Nerves of steel? Can Germany prove their mental strength?
Two thoughts dominate my mind regarding die Mannschaft. In the words of American politician Alan Grayson:
When nobody is paying attention, anything is possible.
And those of Gary Lineker
In the end, the Germans always win.
So what if it’s the World Cup? They are Germany. They will walk past group stage as usual. They have a knack for doing it.
But then there's another thought. Don't push your luck.
Losing their opening match against Mexico was an eye-opener. But what’s done is done. What they do now is most important. Mexico exposed vulnerabilities in this German side. Joachim Low won’t take things for granted and he shouldn’t.
Whether Germany will top the group or not is a whole different thing. For now, they must show their mental strength and take one game at a time. Manuel Neuer understands.
From now on, we only have finals. We have to try to put this behind us as quickly as possible.

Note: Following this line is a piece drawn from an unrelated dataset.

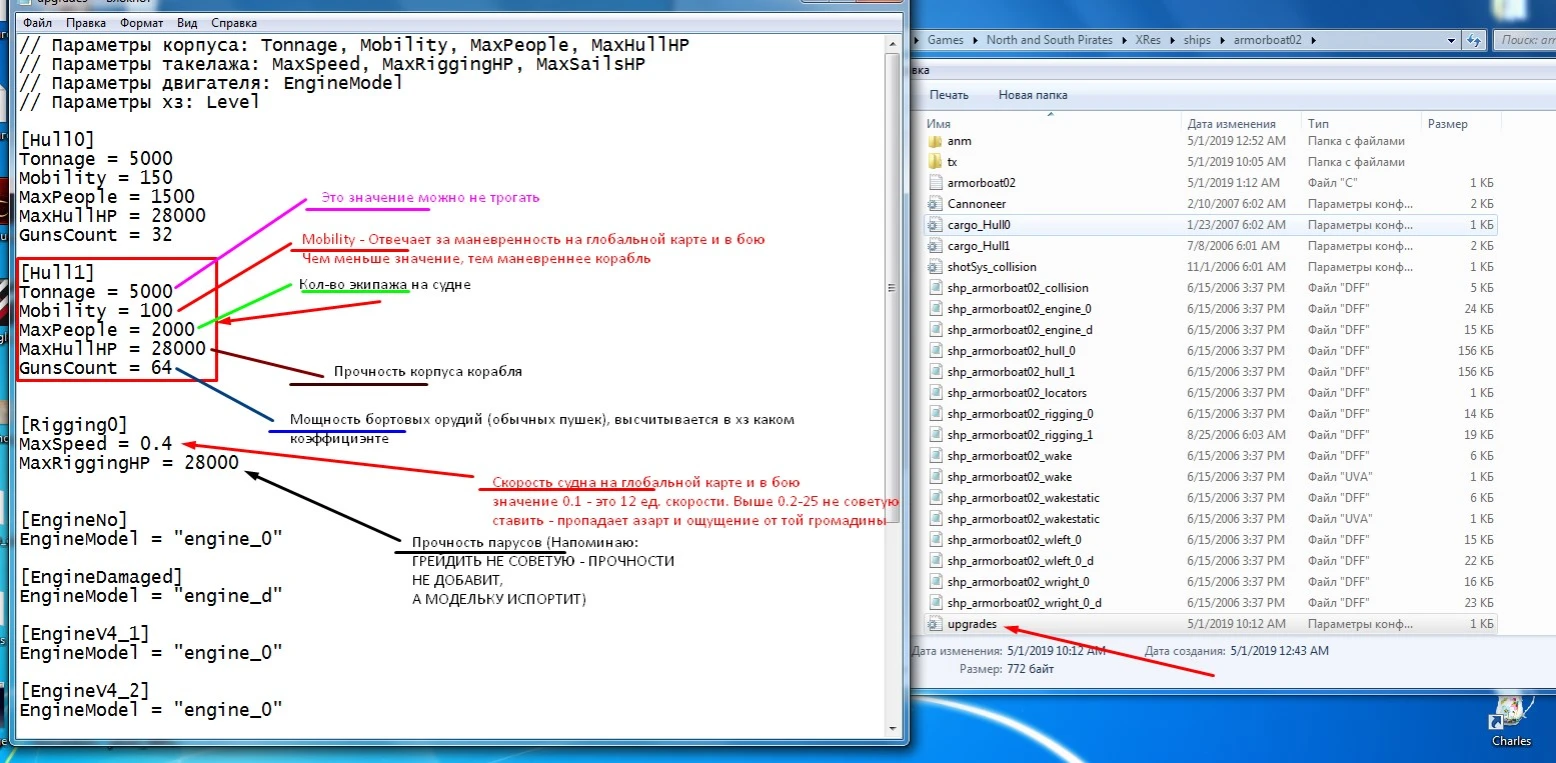Click the Новая папка button
The width and height of the screenshot is (1556, 763).
pos(1032,95)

Germany’s defence was heavily criticized and rightly so. Low’s tactics granted licence to Joshua Kimmich and Marvin Plattenhardt to gallop up the pitch, leaving the two centre-backs exposed. Kimmich isn't Phillip Lahm, but he's Germany's best bet at right back. Left back is a more serious problem. Plattenhardt offered little in the first game. Germany rarely used him in the attacking third. Antonio Rudiger could do the job. The Chelsea man is agile, offers more pace and is a workaholic.
Toni Kroos generally rules the midfield area, but he often found himself isolated against Mexico. His partner Sami Khedira failed to provide the necessary support in attack and defence. Khedira is 31 and maybe his best days are behind him already. Kroos can’t recover balls, and he isn’t pacey either, so playing him alongside another slower player will be a gamble. Kroos is a master in directing the play and releasing crucial balls. Loew might have realised this after the Mexico game. He needs to replace Khedira or maybe add another man in the midfield. Maybe Ilkay Gundogan or Leon Goretzka can come in handy.

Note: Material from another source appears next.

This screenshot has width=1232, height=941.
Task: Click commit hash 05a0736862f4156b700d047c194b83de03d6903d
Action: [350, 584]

Germany looked rather more predictable and out of ideas against Mexico. Their build-up play was too slow, and they were left awestruck by Mexico’s counters. There’s no doubt that Sweden and South Korea will draw a lot of inspiration from Mexico. So, the Germans need to be wary of the pacey customers.
Loew’s tactics hardly failed Germany; they saw tremendous success since he took over in 2006. However, when Philipp Lahm and Bastian Schweinsteiger retired after the 2014 World Cup, Germany haven’t found a proper leader within the squad. It's taken a toll on the team as we saw against Mexico. After Hirving Lozano scored, the senior players failed to calm the nerves. As a result, Germany panicked and attacked without any real threat. So, another task for Loew will be to instil some leadership qualities among the senior players.
Eventually, it can be assumed that Germany had an off day, or they just ran out of luck in their opening match. They did play and play well, particularly in the second and left no stones unturned in search of goal which never came.
But it will be cruel to take the credit away from Mexico. They came with a plan and executed it to perfection. It’s not the end of the world for Germany. It will be foolish to rule them out. All they need is to move on from the defeat. And with some minor tweaks as mentioned above, they can save themselves from the embarrassment. They certainly possess the squad and quality to defend the title and a deft tactician in Loew, whose Hindi pronunciation translates to ‘take risks’.
Now is the time to buckle up and put it into action, time to show the true champions' mentality. Nerves of steel, whether they have them or not.